◆ Page extract ◆
>> start

Sorry to have been absent for so long but it has been a busy summer. Now that fall is upon us, I hope to share all my new discoveries with you. This summer we went to Japan and I have to say that we were extremely excited about our visit to Sushisho Masa after hearing brilliant reviews from friends who urged us that this was the place for sushi and boy were they right! This was our first trip to Japan and I am hoping that it won’t be our last since we have fallen in love with the country. For all of you who have already been to Japan, you will know that restaurants are quite small, most of them sitting around eight to fifteen. This, for us westerns, comes as a surprise since we are used to big restaurants. Sushisho Masa is no different, there are seven seats and since we were a party of four we almost took up the whole place.

Another thing that will come to a surprise for westerns is that this mecca for sushi is located in a basement, but this is not strange in Japan since you can find michelin star restaurants in basements, subways stations (hence the subway stations in Japan are a world of their own). Once you find Masa, thank God the hotel, who by the way are normally the ones who have to make your reservations in Japan, gave us the address and a picture of the façade. The name is written in Japanese characters, this also quite typical in Japan, therefore making it quite hard to find. We walked down the stairs to a very plane and simple bar, here the protagonist is the fish not the decor. It is a real treat to sit right in front of Chef Oka and watch him and his crew at work.

Chef Oka has a fun side to him bring a sense of liveliness to the whole experience and his crew is charming, trying to make you feel at home even though there is a slight language gap. Some of his helpers speak English and what they don’t know, they make up in effort, bringing out a fish picture dictionary so we could figure out what we were eating. The dinner was laid back and tons of fun. The best part, the food of course. Some people have asked me what is the difference between the sushi we normally eat back home and the sushi in Japan. I have to say that for me the big difference is that back home we aren’t afraid to innovate with sushi and in Japan it is all about product and quality. Would you agree? But I also have to say that there is a huge difference from your typical sushi place in Japan and Masa. To start off with, the quality is superb. I am a huge fan of salmon eggs and here they were so creamy that I wanted to cry.

>> end

◆ Task set ◆
(1) Rewrite the sushi restaurant review starting at "Sorry to have" and ending at "the whole place.", replacing "restaurants" with "eateries".
(2) List every cardinal number written out in words in the sushi restaurant review.
(3) Take the sushi restaurant review further, starting after its last sentence.
The records that follow have no connection to the sushi restaurant review.

◆ Material shown ◆
>> start

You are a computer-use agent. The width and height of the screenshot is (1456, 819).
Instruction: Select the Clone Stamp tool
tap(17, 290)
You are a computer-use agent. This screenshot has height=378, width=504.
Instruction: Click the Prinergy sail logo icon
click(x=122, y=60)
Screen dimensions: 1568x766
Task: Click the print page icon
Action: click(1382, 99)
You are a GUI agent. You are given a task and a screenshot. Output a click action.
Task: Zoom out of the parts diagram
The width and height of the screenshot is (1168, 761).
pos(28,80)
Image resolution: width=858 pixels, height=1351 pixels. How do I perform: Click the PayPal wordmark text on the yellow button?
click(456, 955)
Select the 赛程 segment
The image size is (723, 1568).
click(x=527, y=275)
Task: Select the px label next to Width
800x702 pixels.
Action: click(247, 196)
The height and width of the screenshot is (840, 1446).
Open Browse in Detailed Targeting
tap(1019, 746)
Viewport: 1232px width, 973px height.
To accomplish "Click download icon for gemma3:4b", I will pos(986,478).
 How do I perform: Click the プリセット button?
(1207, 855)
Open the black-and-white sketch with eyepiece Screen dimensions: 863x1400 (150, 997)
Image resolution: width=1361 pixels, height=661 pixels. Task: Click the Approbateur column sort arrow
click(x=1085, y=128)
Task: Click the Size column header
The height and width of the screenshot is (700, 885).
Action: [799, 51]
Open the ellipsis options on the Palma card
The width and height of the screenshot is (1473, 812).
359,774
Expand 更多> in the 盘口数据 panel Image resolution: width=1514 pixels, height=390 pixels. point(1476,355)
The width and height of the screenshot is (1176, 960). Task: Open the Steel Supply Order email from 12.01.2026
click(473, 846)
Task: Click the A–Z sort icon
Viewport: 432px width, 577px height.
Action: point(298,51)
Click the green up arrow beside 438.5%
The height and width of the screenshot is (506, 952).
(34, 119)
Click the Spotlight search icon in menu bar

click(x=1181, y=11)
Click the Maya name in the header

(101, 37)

>> end

◆ Final answers ◆
(1)
Sorry to have been absent for so long but it has been a busy summer. Now that fall is upon us, I hope to share all my new discoveries with you. This summer we went to Japan and I have to say that we were extremely excited about our visit to Sushisho Masa after hearing brilliant reviews from friends who urged us that this was the place for sushi and boy were they right! This was our first trip to Japan and I am hoping that it won’t be our last since we have fallen in love with the country. For all of you who have already been to Japan, you will know that eateries are quite small, most of them sitting around eight to fifteen. This, for us westerns, comes as a surprise since we are used to big eateries. Sushisho Masa is no different, there are seven seats and since we were a party of four we almost took up the whole place.

(2) eight, fifteen, seven, four

(3)
At Masa, each bite is previously thought out. Let me explain. They have been to the market in the wee hours of the morning to pick out the best possible product, the fish has been cleaned and cut, the rice has been made to perfection and once the piece of sushi is assembled, Chef Oka knows precisely how he wants you to perceive the taste. He will either say, “as is” so you know that you are not to even slightly dip the piece in soy sauce or he will say just the tip so you may procede to adding a couple drops of soy sauce.

As you can probably imagine, the menu depends on what is in season and what fancied Chef Oka’s eye at the market. The length of the menu is up to you, you can make it as long or as short as you want. Once we were half way through, those were roughly around twenty five pieces of sushi, he let us know. We, of course, said that we were fine and that he could keep them coming.

I am not going to go into detail about sushi pieces but I will show you pictures so that you can get an idea of what our meal was like. Some of them are raw and some of them have been grilled.

To drink, you might be wondering?, we went for white wine and sake but there is also beer.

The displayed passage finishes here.